▶ _TASK REQUIREMENTS_
Find the word "button" in the data. Return every line where it appears.

=====

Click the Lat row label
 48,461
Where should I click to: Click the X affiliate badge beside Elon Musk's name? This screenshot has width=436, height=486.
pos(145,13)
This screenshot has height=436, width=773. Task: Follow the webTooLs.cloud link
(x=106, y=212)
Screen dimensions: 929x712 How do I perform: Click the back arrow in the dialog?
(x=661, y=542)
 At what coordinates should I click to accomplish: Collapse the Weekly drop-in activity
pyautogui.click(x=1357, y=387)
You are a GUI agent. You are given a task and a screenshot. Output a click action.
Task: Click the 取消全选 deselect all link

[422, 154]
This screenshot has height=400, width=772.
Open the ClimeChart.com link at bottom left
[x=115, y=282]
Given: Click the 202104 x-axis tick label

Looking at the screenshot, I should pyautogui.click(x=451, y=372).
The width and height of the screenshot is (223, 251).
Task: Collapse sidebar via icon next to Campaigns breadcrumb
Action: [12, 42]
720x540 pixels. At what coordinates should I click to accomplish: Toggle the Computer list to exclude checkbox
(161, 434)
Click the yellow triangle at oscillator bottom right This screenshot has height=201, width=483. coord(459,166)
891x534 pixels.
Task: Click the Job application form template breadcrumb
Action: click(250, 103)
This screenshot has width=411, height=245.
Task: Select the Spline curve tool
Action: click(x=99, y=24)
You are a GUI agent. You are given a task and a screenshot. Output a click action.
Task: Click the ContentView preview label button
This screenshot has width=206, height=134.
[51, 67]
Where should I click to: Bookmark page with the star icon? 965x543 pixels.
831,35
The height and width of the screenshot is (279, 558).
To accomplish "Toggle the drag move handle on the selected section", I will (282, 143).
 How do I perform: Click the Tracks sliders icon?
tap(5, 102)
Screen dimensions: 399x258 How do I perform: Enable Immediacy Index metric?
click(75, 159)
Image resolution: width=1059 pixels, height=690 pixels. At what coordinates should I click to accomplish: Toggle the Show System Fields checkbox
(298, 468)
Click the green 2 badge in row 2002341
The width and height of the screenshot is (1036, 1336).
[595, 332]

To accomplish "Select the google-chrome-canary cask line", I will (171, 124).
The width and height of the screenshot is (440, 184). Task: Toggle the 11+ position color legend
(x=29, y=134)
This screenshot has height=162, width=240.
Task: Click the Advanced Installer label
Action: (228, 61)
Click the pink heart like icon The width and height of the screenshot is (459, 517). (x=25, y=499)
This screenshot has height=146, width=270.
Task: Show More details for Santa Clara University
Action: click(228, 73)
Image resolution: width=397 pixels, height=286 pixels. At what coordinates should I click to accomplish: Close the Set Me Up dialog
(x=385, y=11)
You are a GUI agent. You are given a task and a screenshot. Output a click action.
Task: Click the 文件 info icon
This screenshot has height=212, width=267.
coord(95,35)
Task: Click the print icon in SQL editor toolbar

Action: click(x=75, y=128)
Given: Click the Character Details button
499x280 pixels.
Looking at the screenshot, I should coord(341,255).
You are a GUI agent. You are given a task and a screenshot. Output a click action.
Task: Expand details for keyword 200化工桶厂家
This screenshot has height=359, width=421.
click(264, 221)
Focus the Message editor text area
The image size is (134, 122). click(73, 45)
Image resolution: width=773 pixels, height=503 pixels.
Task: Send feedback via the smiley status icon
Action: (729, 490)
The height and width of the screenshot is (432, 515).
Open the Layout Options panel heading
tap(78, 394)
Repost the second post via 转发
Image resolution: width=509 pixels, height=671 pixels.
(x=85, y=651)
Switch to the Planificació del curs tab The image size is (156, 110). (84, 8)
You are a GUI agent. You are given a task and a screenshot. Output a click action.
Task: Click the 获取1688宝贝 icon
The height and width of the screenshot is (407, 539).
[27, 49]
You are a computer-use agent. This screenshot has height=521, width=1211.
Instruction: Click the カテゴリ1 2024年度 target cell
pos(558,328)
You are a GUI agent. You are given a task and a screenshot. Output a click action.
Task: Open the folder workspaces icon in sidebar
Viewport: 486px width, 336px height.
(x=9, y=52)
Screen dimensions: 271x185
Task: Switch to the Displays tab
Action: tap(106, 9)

=====

▶ _OUTPUT BELOW_
Task: Click the ContentView preview label button
Given: Click the Character Details button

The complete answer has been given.